Honorary Staff

Professor Lyn Yates

Professor Lyn Yates


 l.yates@unimelb.edu.au

Redmond Barry Distinguished Professor, Foundation Professor of Curriculum

Lyn Yates has backgrounds in history, sociology and philosophy, including a PhD on Curriculum Theory and ‘non-sexist education’. She has worked extensively on issues related to education policy and practice, curriculum inquiry, research methodology in education, gender, class and identity. Her work has included qualitative and longitudinal empirical studies in schooling and higher education as well as many essays and conceptual contributions to the field. She is particularly interested in formal education systems and practices (ie schooling and higher education) as fields of both possibility and inequality. Her past publications include The Education of Girls (ACER 1993); Reconstructing the Lifelong Learner (with Mark Tennant et al, Routledge 2003); What does good education research look like? (Open University Press 2004); Making Modern Lives (with Julie McLeod, Suny Press 2006); Curriculum in Today’s World (with Madeleine Grumet, Routledge 2011); Australia’s Curriculum Dilemmas (MUP, 2011); Knowledge at the Crossroads? (with Peter Woelert, Vic Millar and Kate O’Connor, Springer 2017).

Research projects

Lyn is currently in the final stages of an ARC project entitled Investigating Literary Knowledge in the Making of English Teachers with Larissa McLean Davies, Brenton Doeke, Philip Mead, Wayne Sawyer. The book from this project, with Routledge, will be published in 2022. The project continues Lyn’s work on different forms of knowledge in education and builds on her previous project on history and physics and the current over-regulation and narrowing of education in both schools and universities.

Professor Fazal Rizvi

Professor Fazal Rizvi


 frizvi@unimelb.edu.au

Professor of Global Studies in Education

While Fazal’s disciplinary background in Philosophy, much of his research has been focused on issues of identity and culture in transnational contexts, globalization and education policy, international education, global mobility of faculty and students, and higher education policy and Australia-Asia relations. His book, Globalizing Education Policy (Routledge 2010) is used widely in courses around the world. He is currently contracted for a sequel to this book, with the title, Re-imagining Globalization and Education (Routeldge 2021).

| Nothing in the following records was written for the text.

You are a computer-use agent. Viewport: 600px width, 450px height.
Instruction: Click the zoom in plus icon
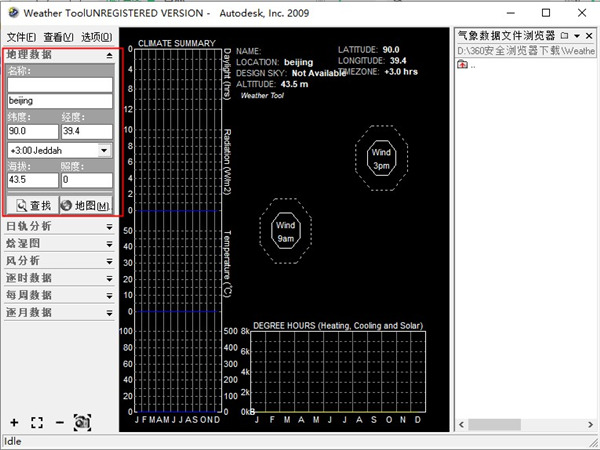click(14, 423)
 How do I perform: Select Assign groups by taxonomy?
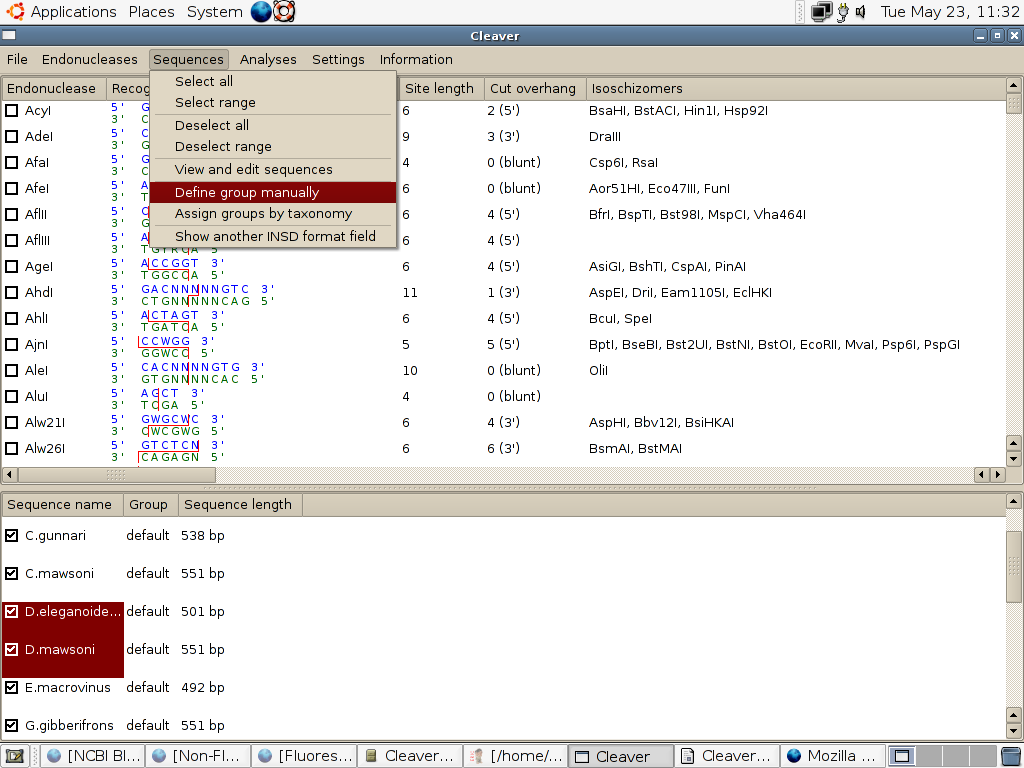coord(263,213)
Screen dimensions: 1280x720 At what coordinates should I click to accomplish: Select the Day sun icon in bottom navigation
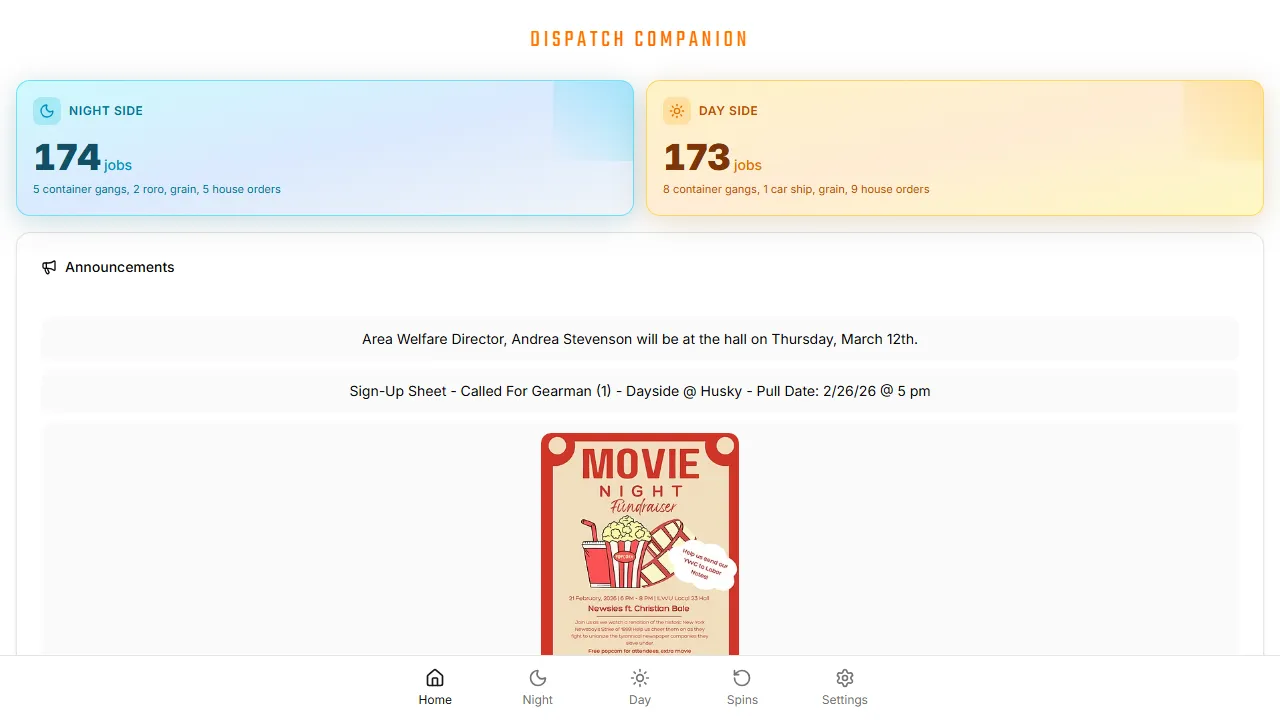640,678
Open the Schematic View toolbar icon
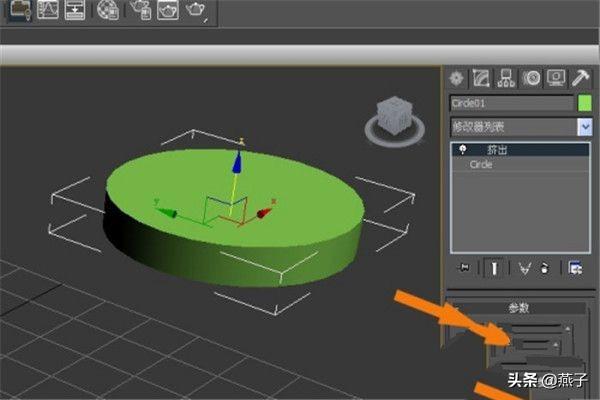Screen dimensions: 600x400 coord(74,11)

A collection of his essays is published in: Encountering Education in the Global: Selected Writings of Fazal Rizvi (Routledge 2014). His most recent books include a co-authored volume, Class Choreographies: Elite Schools and Globalization (Palgrave 2017) and a co-edited volume, Transnational Perspectives on Democracy, Citizenship, Human Rights and Peace Education (Bloomsbury 2019).

Research projects

Over the years he has worked on more than 20 funded projects from a wide variety of sources, including the Australian Research Council (ARC), the US Department of Education and UNESCO. Between 2011 and 2016, he was one of the chief investigators of a large ARC funded project on globalization and elite schools, which led to the production of numerous academic papers and books.

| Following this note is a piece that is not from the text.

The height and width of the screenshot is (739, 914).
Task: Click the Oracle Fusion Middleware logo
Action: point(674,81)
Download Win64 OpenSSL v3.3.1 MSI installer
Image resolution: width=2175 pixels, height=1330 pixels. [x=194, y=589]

Fazal has conducted research on higher education reforms in India, Australia, South Africa and the United States, focusing in particular on their internationalization strategies and programs. He has published extensively on international schools and issues of student mobility and transnational research collaborations. He is currently reviewing educational innovations at the Royal Academy of Bhutan, and is in the process of developing a new project on the implications of recent geopolitical shifts on the experiences of international students.